El plan de ajuste implementado por el Gobierno nacional durante este 2026 ha impactado de lleno en la estructura del Instituto Nacional de Tecnología Agropecuaria (INTA) en la provincia de Corrientes. Lo que comenzó como una reestructuración administrativa se ha transformado en un escenario crítico que incluye el cierre de agencias territoriales, una ola de retiros voluntarios y un marcado rezago salarial.

La centralización de recursos, argumentada desde la administración central para reducir costos operativos, ya tuvo sus primeras consecuencias tangibles en el interior provincial. Localidades clave para la producción regional han visto desaparecer sus puntos de referencia técnica:
- Agencias afectadas: Caá Catí, Sauce y Esquina.
- Medida: Los equipos de trabajo fueron trasladados a estaciones experimentales o dependencias de mayor envergadura.
- Consecuencia inmediata: Pérdida de cercanía física con el productor y mayor dificultad para el acceso a programas de capacitación presencial.
Gabriel Escobar , secretario de la seccional Corrientes del organismo, advirtió sobre el clima de inestabilidad que atraviesan los agentes. El combo de salarios «planchados» frente a la inflación y la oferta constante de jubilaciones anticipadas y retiros voluntarios está erosionando la planta de profesionales del sistema científico-técnico.
Se estima que a nivel nacional cerca de1.000 empleadosya se acogieron al retiro voluntario, un fenómeno que en Corrientes se replica ante el temor de futuras cesantías y la pérdida del poder adquisitivo.
Para Frecuencia Agropecuaria , el punto más sensible de esta reestructuración es el debilitamiento del acompañamiento a las economías regionales. El INTA no es solo investigación; es el brazo ejecutor que asiste a millas de familias en:
- Mejora de cultivos y sanidad vegetal.
- Desarrollo de huertas familiares.
- Sostenimiento de emprendimientos agropecuarios de baja escala.

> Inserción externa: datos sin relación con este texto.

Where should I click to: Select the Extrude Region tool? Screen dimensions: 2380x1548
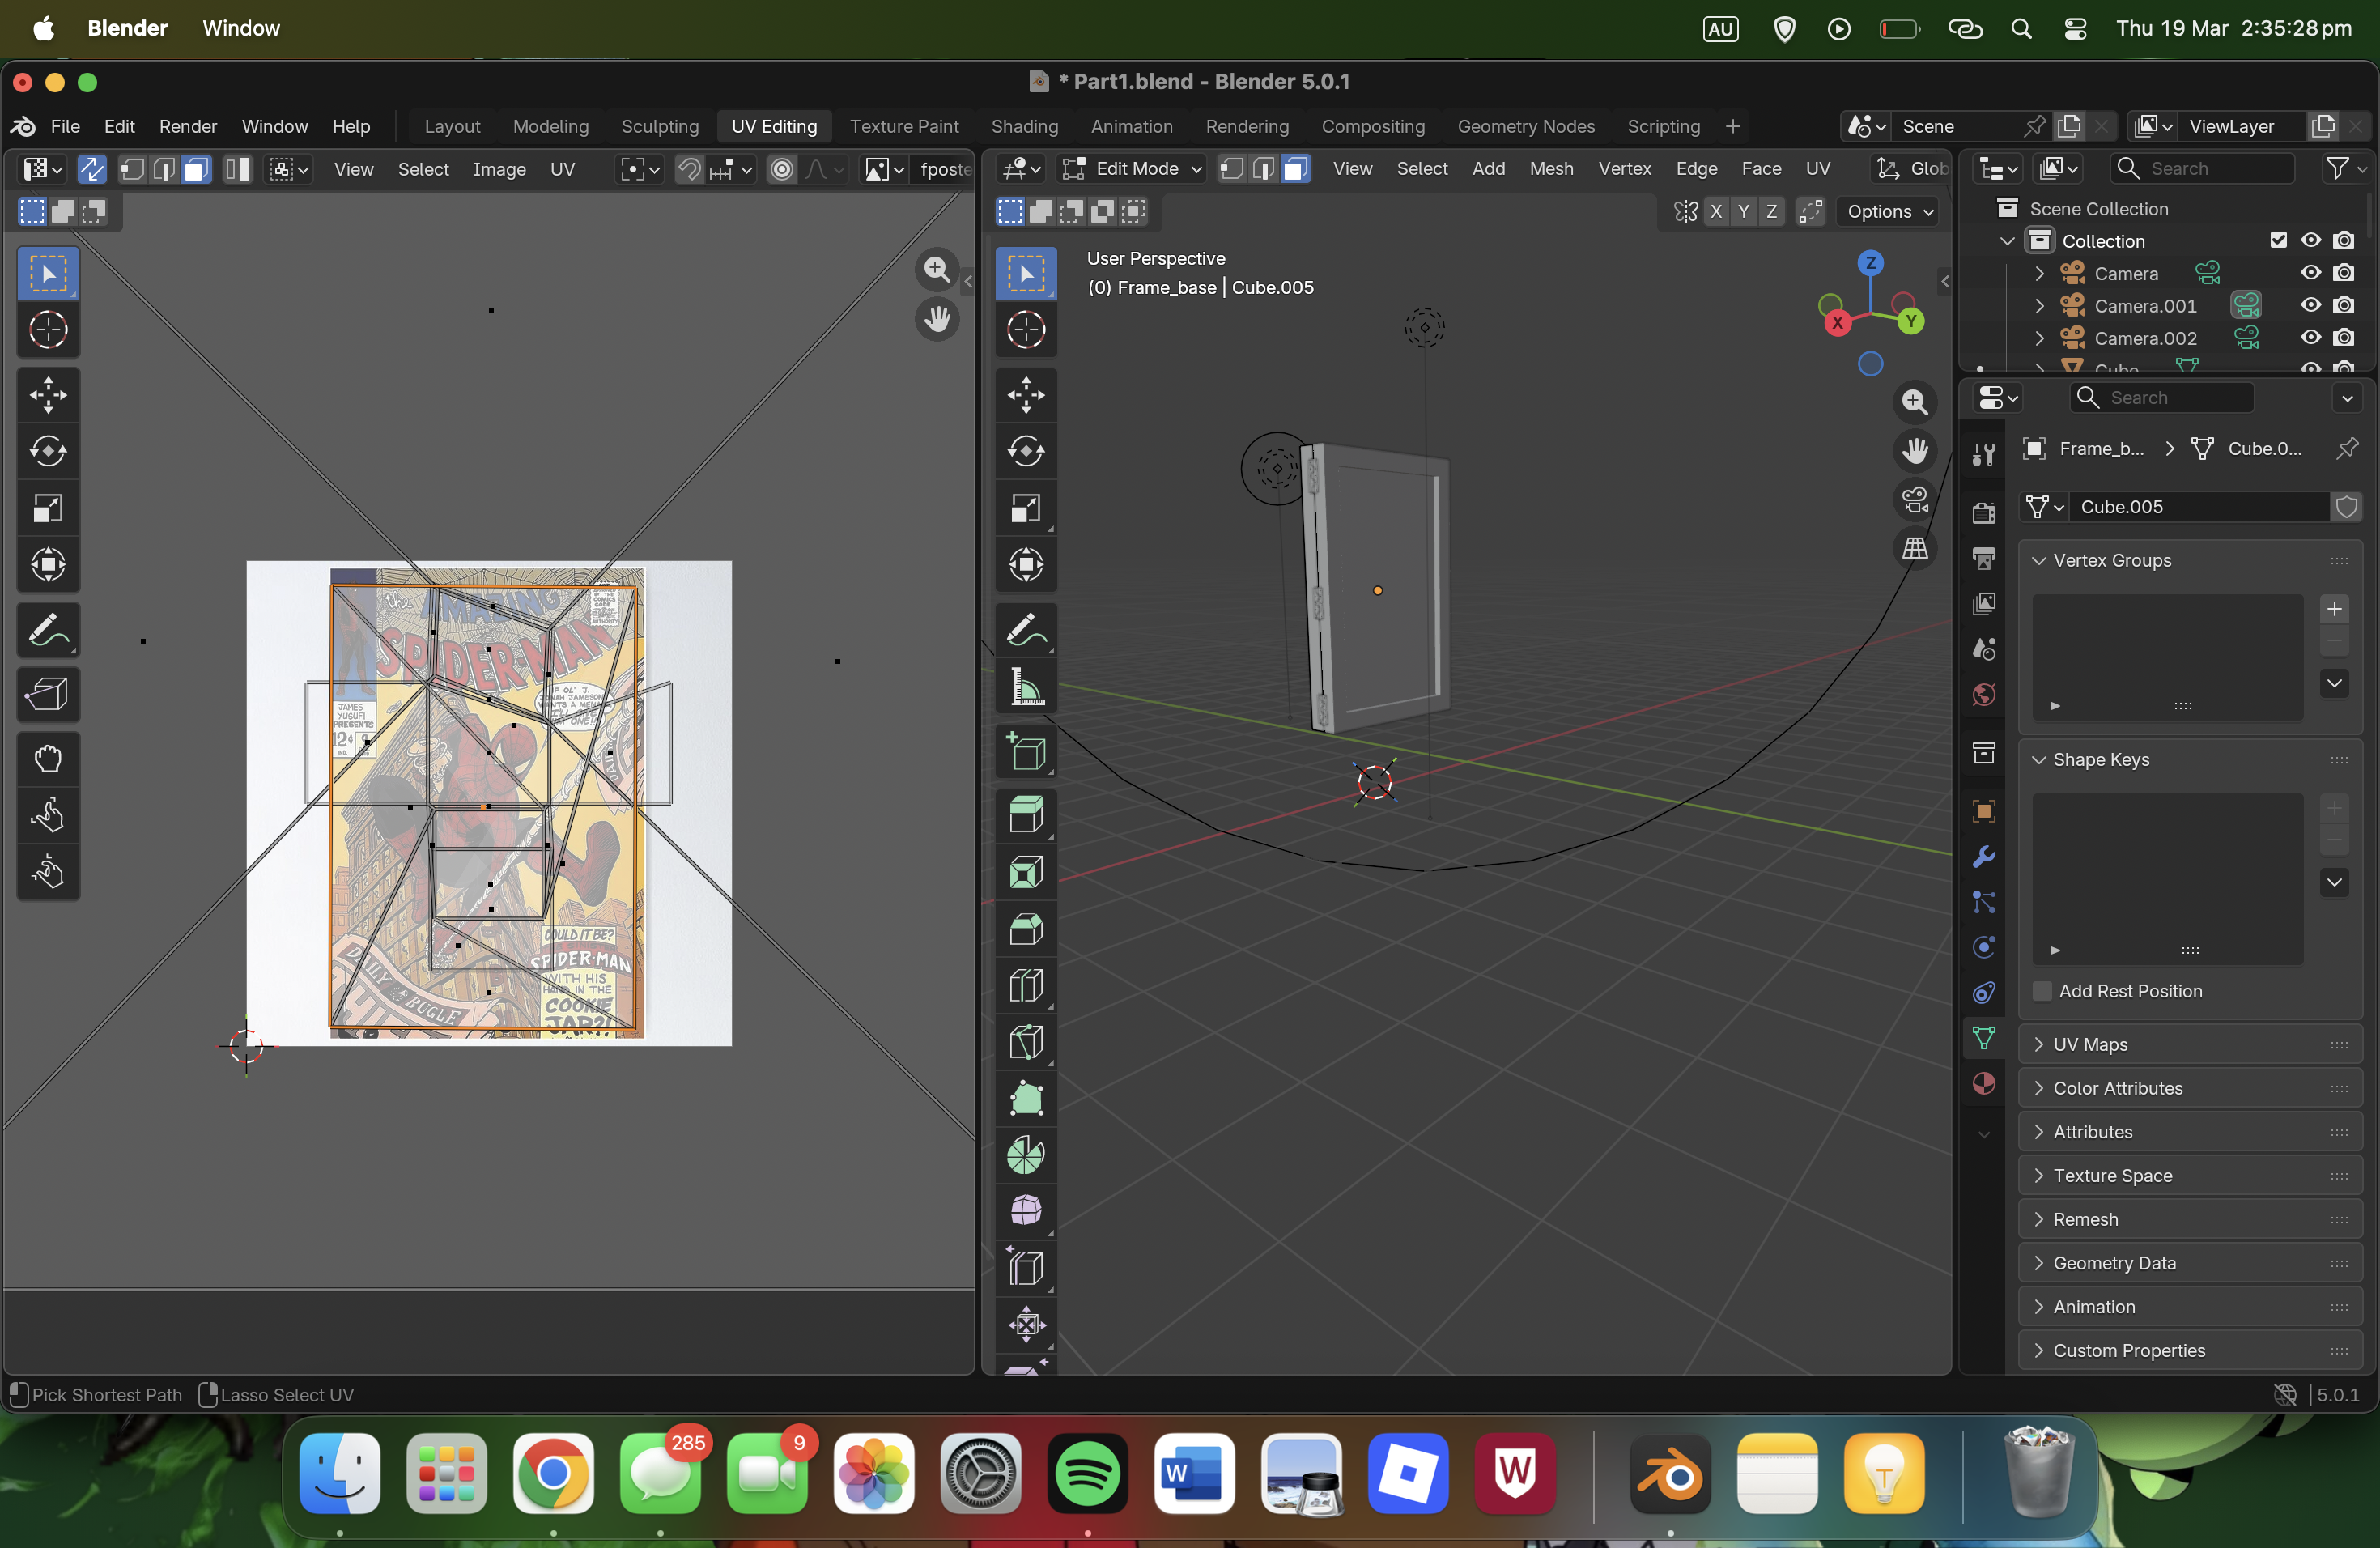[1025, 815]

Sin la presencia territorial que brindaban las agencias ahora cerradas, los trabajadores del instituto temen que se rompa un vínculo histórico de asistencia que permitiría a los pequeños agricultores mantenerse competitivo y tecnificados.

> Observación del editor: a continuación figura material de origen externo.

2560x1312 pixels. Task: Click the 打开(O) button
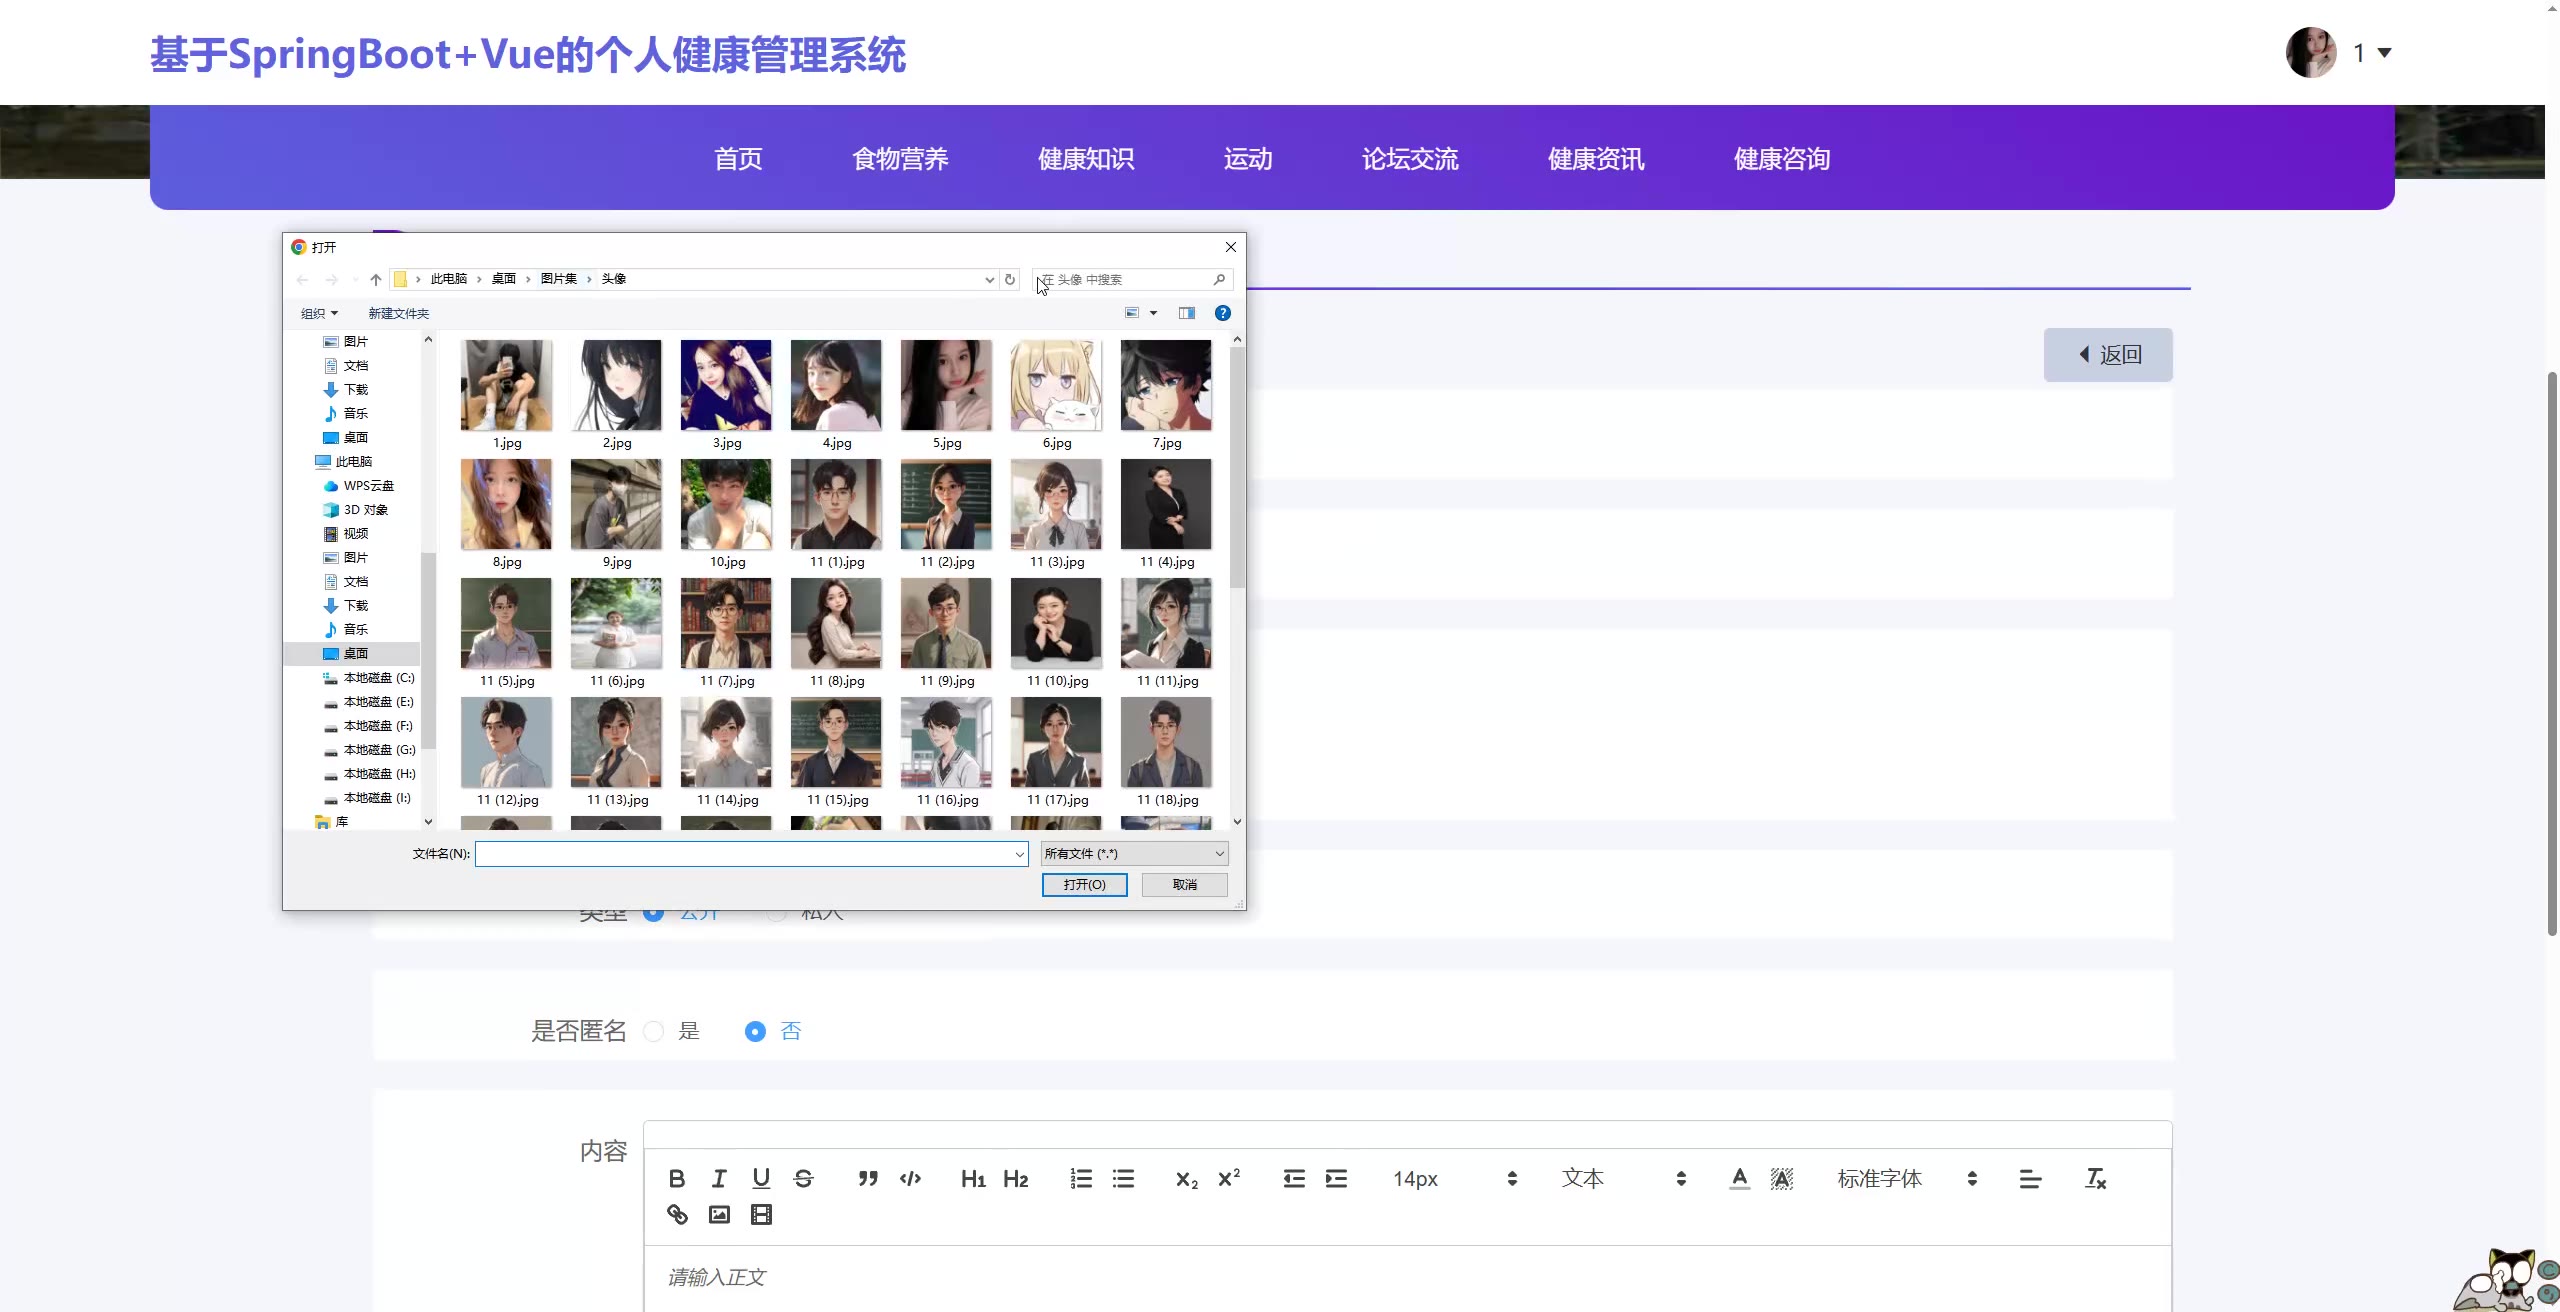tap(1084, 884)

Por último aunque oficialmente se asegura que la asistencia técnica comenzará bajo nuevos esquemas administrativos, la realidad en el campo correntino muestra una retirada del Estado que preocupa a los actores del sector. Entre el ajuste presupuestario y la reorganización de personal, el INTA Corrientes enfrenta uno de sus desafíos más complejos en décadas: mantener la excelencia técnica con una estructura cada vez más reducida.